In the wake of the racially charged shooting deaths of Michael Brown and Eric Garner, and the ensuing aftermath of protests and riots, the work was timely and resonant. And in this historically black neighborhood, with many black gallery visitors, the exhibition felt particularly germane.
In spite of the somber theme, the exhibition opening was jovial and celebratory. Yet there was an unmistakable sense of gravity—perhaps punctuated by the presence of the mayor and the A+P founders—in being privy to an institution that may prove to be mobilizing for the immediate community as well as historically important for a wider demographic.
Speaking about the forthcoming program, Philbin said, “For the first year it was understood that the artists would be African American.” Next up the gallery will host an exhibition from painter Njideka Akunyili Crosby, followed by a show from octagenarian assemblage artist John Outterbridge, then a presentation by the three artists-in-residence.

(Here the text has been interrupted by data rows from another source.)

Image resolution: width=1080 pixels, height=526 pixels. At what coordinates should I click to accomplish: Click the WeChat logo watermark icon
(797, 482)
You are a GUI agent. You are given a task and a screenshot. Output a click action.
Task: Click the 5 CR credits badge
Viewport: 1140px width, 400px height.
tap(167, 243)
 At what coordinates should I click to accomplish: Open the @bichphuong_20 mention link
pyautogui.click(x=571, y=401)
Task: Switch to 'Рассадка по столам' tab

Philbin contextualized the brand new project in the landscape of socially responsible arts institutions, comparing its mission to Project Row Houses, an arts and culture organization cofounded by artist Rick Lowe in Houston’s historically African-American Third Ward. “With Project Row Houses, Lowe brought an entity and an organization into the neighborhood that permanently changed it. And that is what Art + Practice will do,” she said. “There will be a restaurant, a gallery; they’ll use the theater next door. And of course the heart and soul of this is the transitional foster youth program. These are all meant to be permanent additions to the neighborhood.”